[O QUE FAZER]
**A.** No texto sobre Estaline, em que dia de abril se completa um século desde que ele foi designado Secretário-Geral do Partido Comunista da Rússia?
**B.** Por favor, copie sem alterações o trecho do texto sobre Estaline que vai desde "Rússia: um centenário" até "e do bolchevismo.", inclusive.

[DOCUMENTO DE ORIGEM]

>>

E o Terror, que deixou
largas memórias macabras na geração a que já pertenci, e que, uma vez mais, é trazido
à baila, nesta geração de um seu seguidor, bem irmanado com ele, em estranha
perversão animalesca, que tantos espíritos atrai hoje, mais do que nunca, em
ódio que, no caso português, resulta da herança de outro ódio, ainda superior, pelo
“ditador” Salazar. JNP, magistralmente,
reconta, com o apoio das suas leituras inconfundíveis.
Rússia: um centenário trágico
Nos tempos que correm, é importante
lembrar a História, e particularmente a História da Rússia, em que pesa e
pesará a herança de Estaline e do bolchevismo.
JAIME NOGUEIRA PINTO, Colunista do Observador
OBSERVADOR, 26 mar 2022, 00:2028
No próximo dia 3 de
Abril faz um século que Estaline foi
designado Secretário-Geral do Partido Comunista da Rússia. É uma data
decisiva para a
história política da Rússia e do mundo, num tempo em que a Rússia volta a estar
no centro da nossa História.

<<

[SECÇÃO DE DADOS]
>>

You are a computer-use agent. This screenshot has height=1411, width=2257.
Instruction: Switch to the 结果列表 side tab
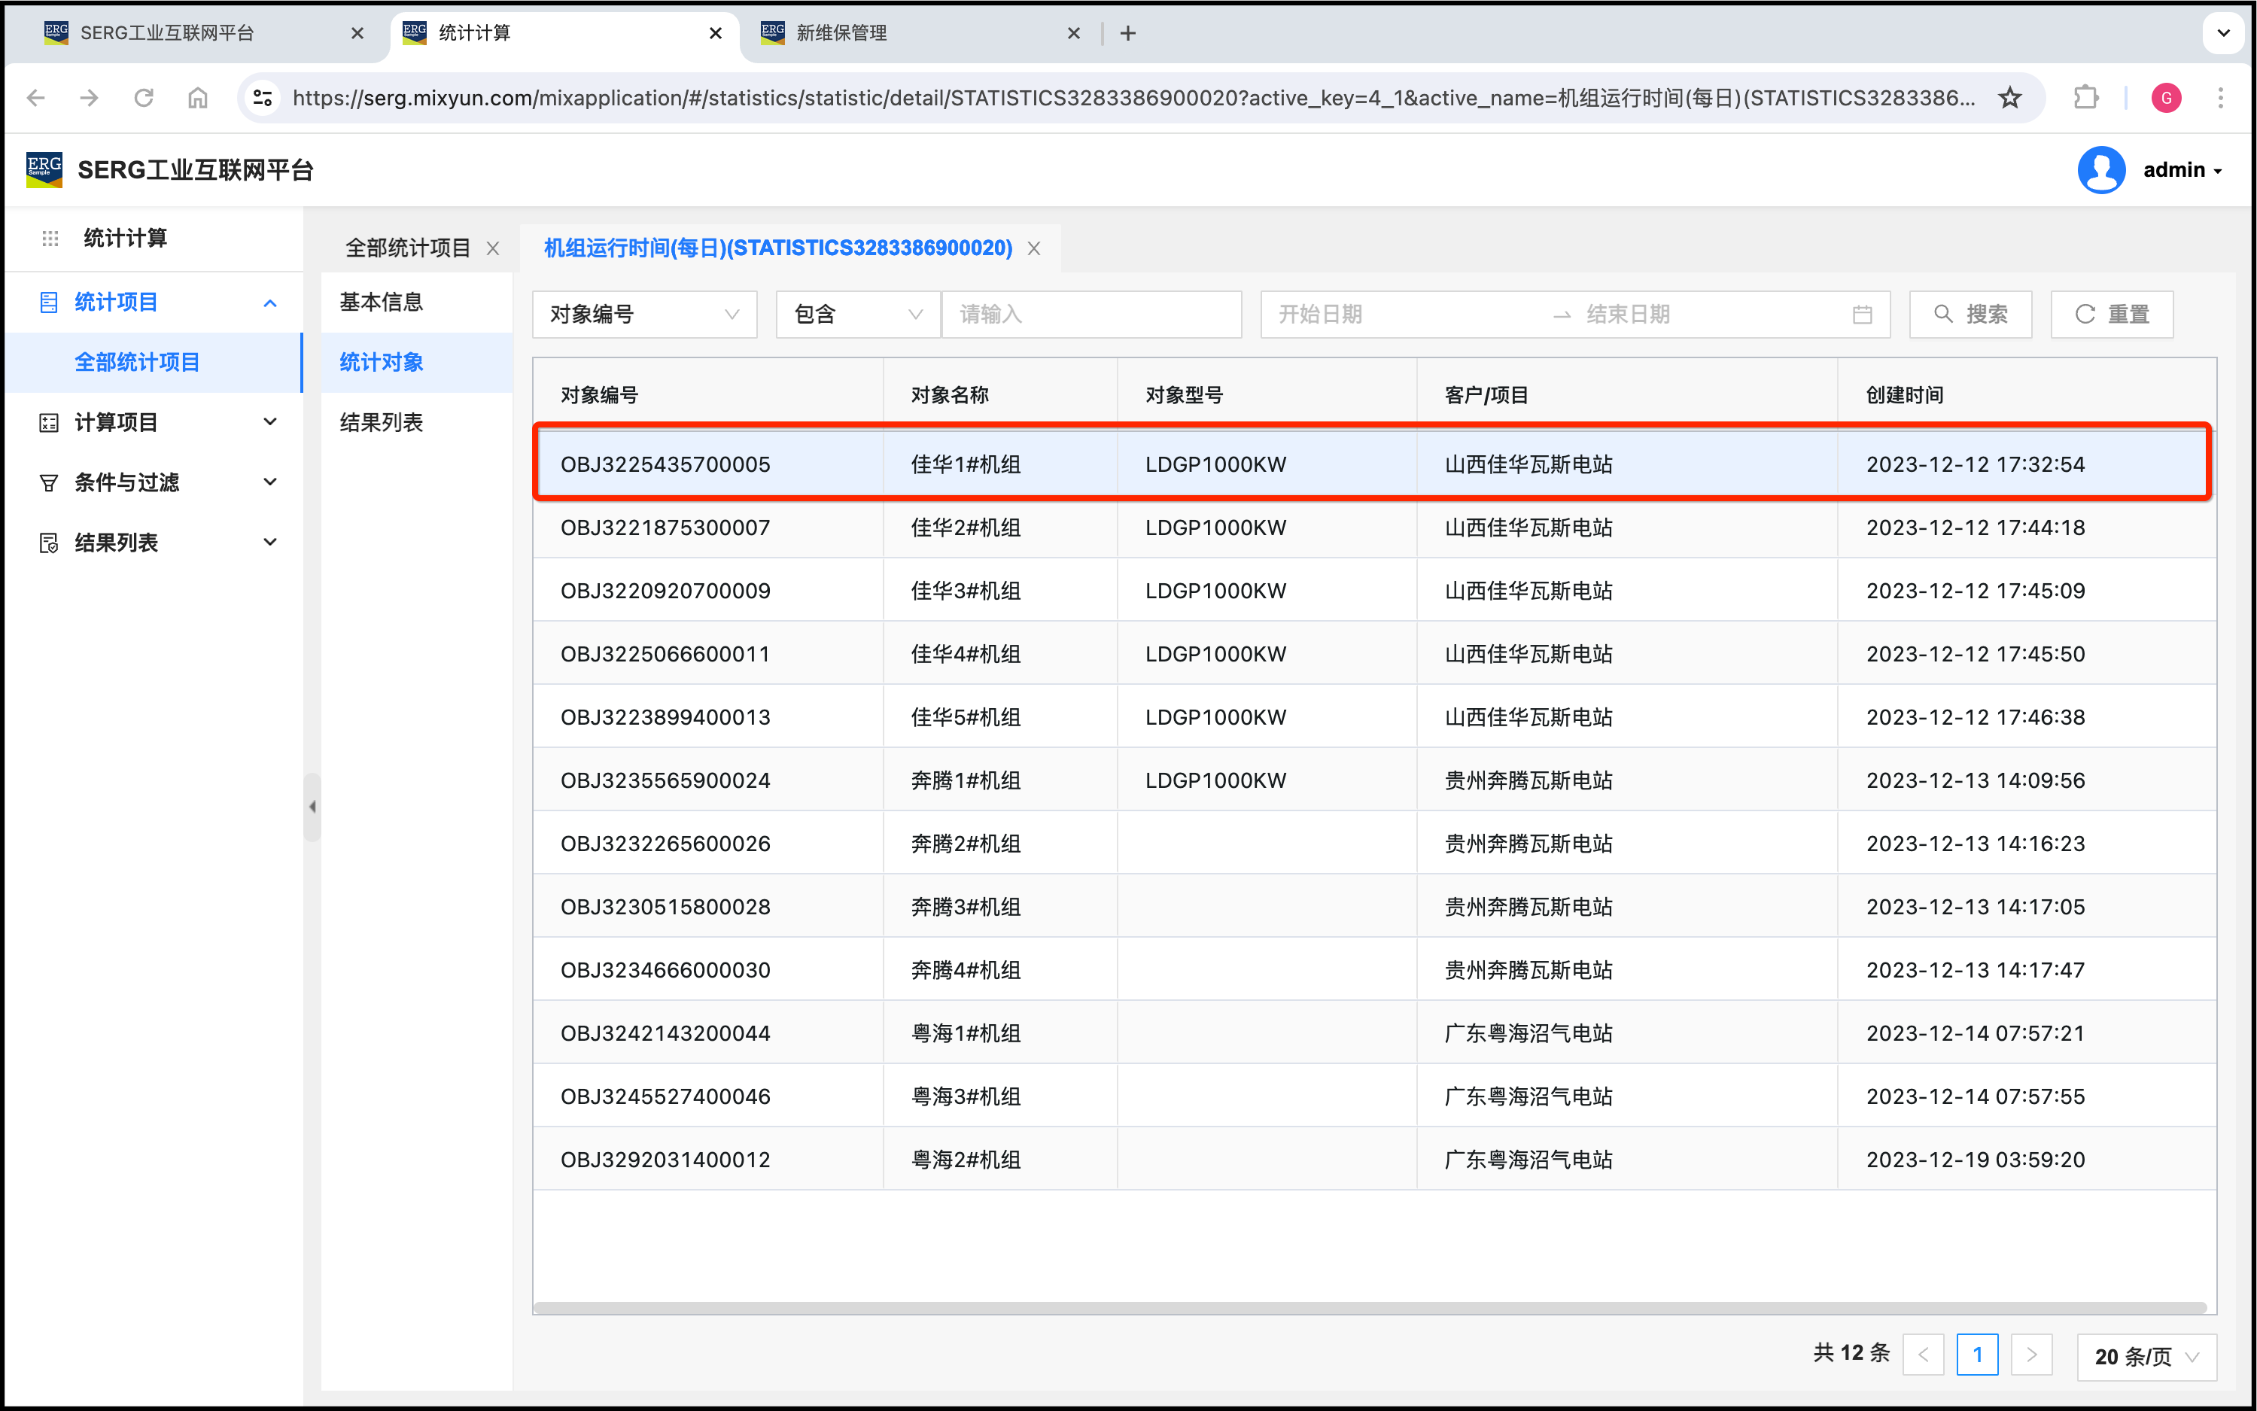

<<

[CONJUNTO DE RESPOSTAS]
**A.** No dia 3 de abril.

**B.**
Rússia: um centenário trágico
Nos tempos que correm, é importante
lembrar a História, e particularmente a História da Rússia, em que pesa e
pesará a herança de Estaline e do bolchevismo.